[[ EXTRACTED INFORMATION open ]]

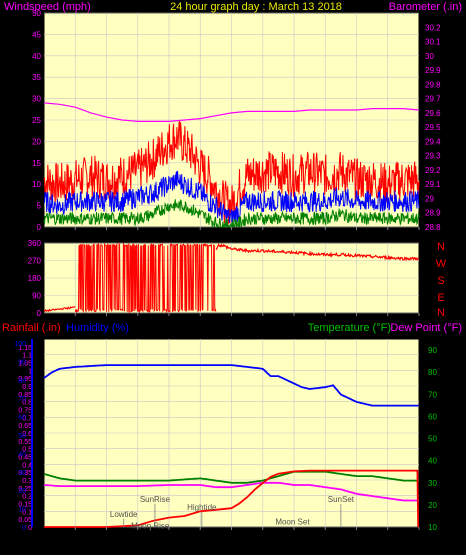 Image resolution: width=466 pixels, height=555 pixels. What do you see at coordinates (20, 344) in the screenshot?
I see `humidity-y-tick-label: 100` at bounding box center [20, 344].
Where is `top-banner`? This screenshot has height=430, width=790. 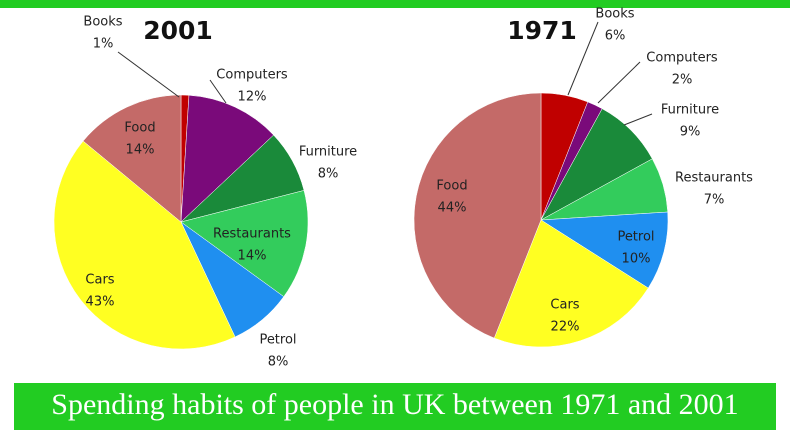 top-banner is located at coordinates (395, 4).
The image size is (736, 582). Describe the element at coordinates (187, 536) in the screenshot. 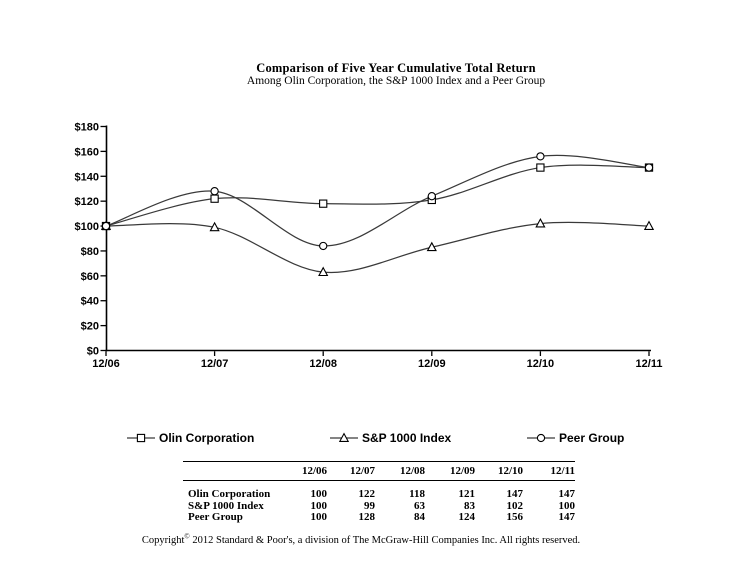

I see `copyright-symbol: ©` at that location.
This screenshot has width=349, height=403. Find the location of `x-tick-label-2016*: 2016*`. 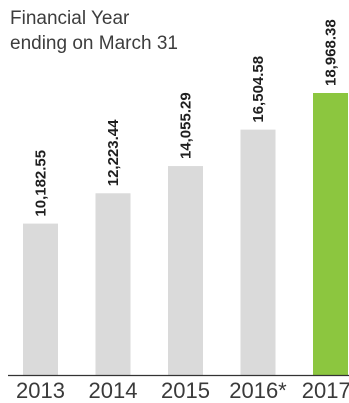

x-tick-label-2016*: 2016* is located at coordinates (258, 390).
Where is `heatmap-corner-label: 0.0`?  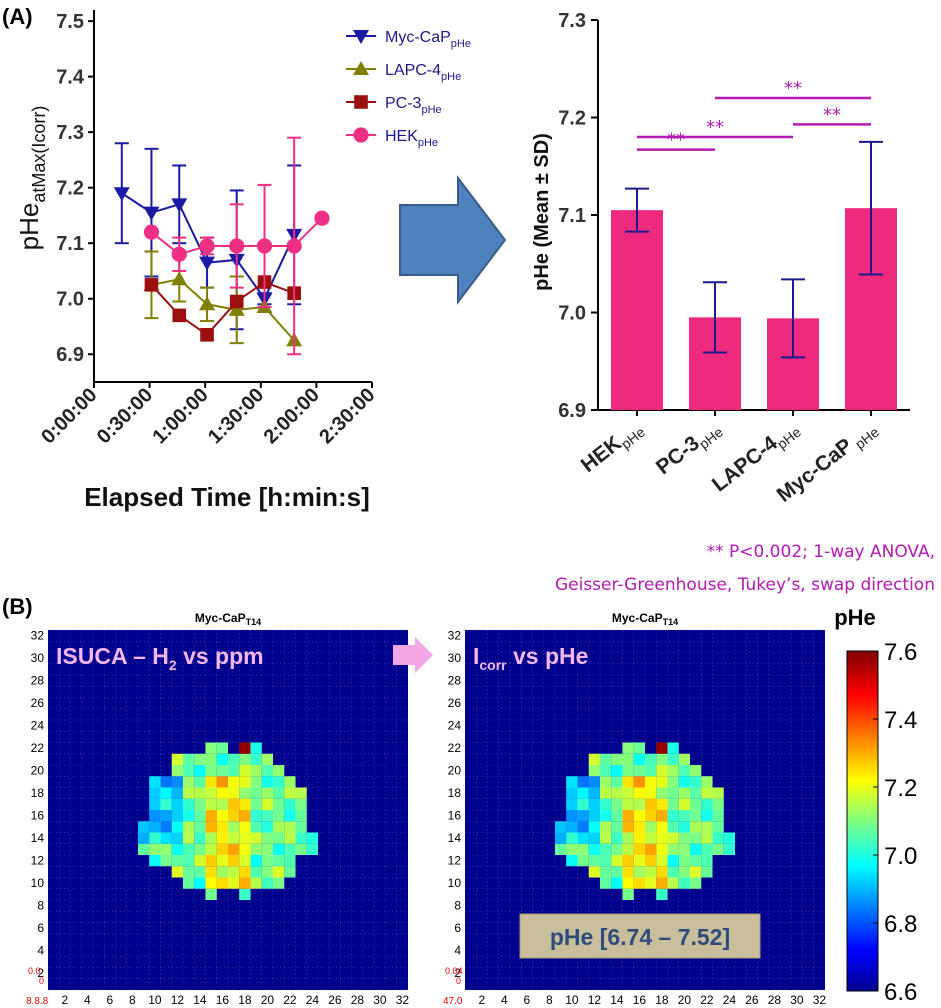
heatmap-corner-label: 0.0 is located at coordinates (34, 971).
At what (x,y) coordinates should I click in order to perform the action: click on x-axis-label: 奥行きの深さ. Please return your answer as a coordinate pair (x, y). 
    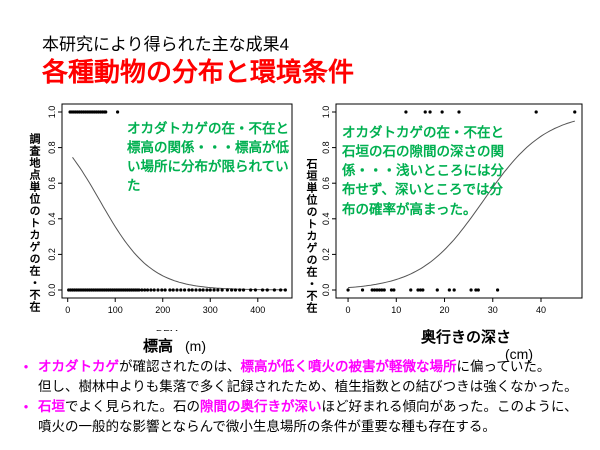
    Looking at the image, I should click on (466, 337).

[[ EXTRACTED INFORMATION closed ]]

- [EXERCISE OBJECTIVE]: Copy the stretch from the line containing "The image size" through the end of the records, changing every "screenshot" to "screen capture" and keeping everything else the same. Leave the pictures out of your answer.

- [WRITTEN RESPONSE]:
The image size is (736, 582). Describe the element at coordinates (187, 536) in the screen capture. 

I see `copyright-symbol: ©` at that location.
This screen capture has width=349, height=403. Find the location of `x-tick-label-2016*: 2016*`. 

x-tick-label-2016*: 2016* is located at coordinates (258, 390).
Where is `heatmap-corner-label: 0.0`?  
heatmap-corner-label: 0.0 is located at coordinates (34, 971).
At what (x,y) coordinates should I click in order to perform the action: click on x-axis-label: 奥行きの深さ. Please return your answer as a coordinate pair (x, y). 
    Looking at the image, I should click on (466, 337).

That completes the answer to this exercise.